The 1990 theft of several priceless paintings from the Isabella Stewart Gardner Museum might be Boston’s best-known art heist, but almost 20 years before, the nearby Worcester Art Museum experienced its own dramatic robbery. The 1972 robbery of the Massachusetts art museum saw a group of thieves make off with four famous paintings in broad daylight. Now, Whydah Productions has purchased the movie rights to the best-selling book on the subject and is working to bring the botched scheme to the big screen.
“It was the first time that art was stolen at gunpoint in history,” Anthony Amore, who head of security at the Isabella Gardner Museum in Boston for over six years, wrote about the theft with journalist Tom Mashberg for the non-fiction book, Stealing Rembrandts, tells Sarah Cascone for artnet News.

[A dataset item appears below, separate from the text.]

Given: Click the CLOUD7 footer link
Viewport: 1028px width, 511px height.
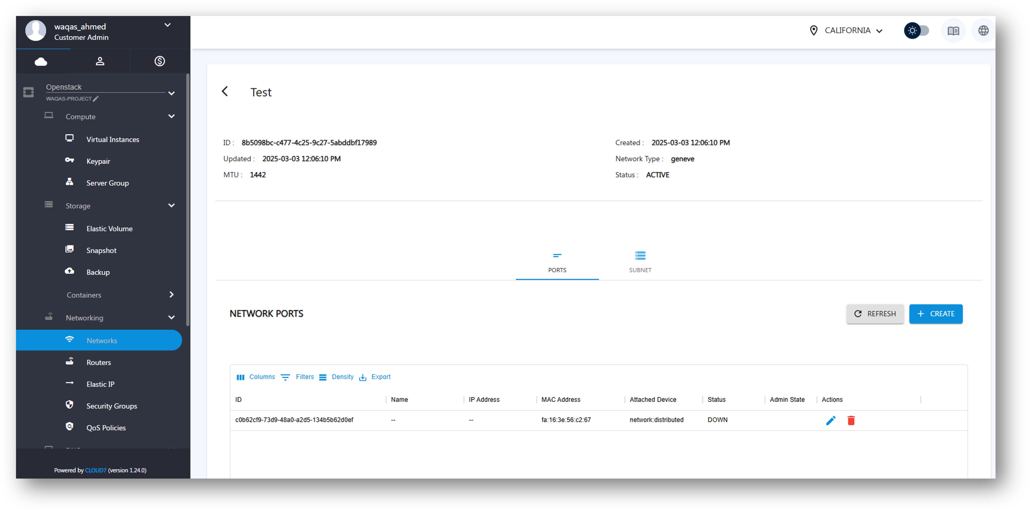Looking at the screenshot, I should click(95, 470).
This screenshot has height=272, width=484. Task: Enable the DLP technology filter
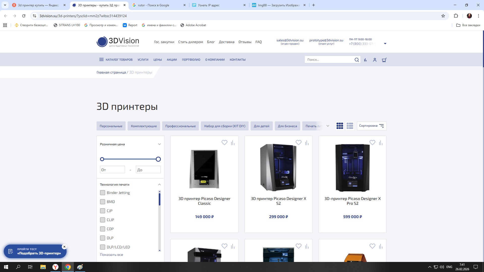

The mastermind behind the theft was a career criminal named Florian “Al” Monday. After casing the Worcester Art Museum for weeks, Monday decided that security was lax enough that he and his accomplices could make off with priceless artworks without breaking much of a sweat. After hiring a couple of thieves to help him out, the masked men marched into the museum and made off with four paintings: Rembrandt’s St. Bartholomew, Pablo Picasso’s Mother and Child, and Paul Gauguin’s The Brooding Woman and Head of a Woman, Matt Juul reports for Boston Magazine.
While heist movies like Ocean’s 11 (2001) and The Thomas Crown Affair (1999) often cast these kinds of robberies in a clever, sexy light, don't expect this movie to be a light-hearted caper. During the robbery, the thieves shot and wounded a security guard as they left the museum for Monday’s hideout. Four weeks later, the group was caught.
As Amore put it during a talk reported by The Telegram at the Worcester Art Museum in 2012, "When the thieves began bragging in a barroom about committing the theft, it was all over."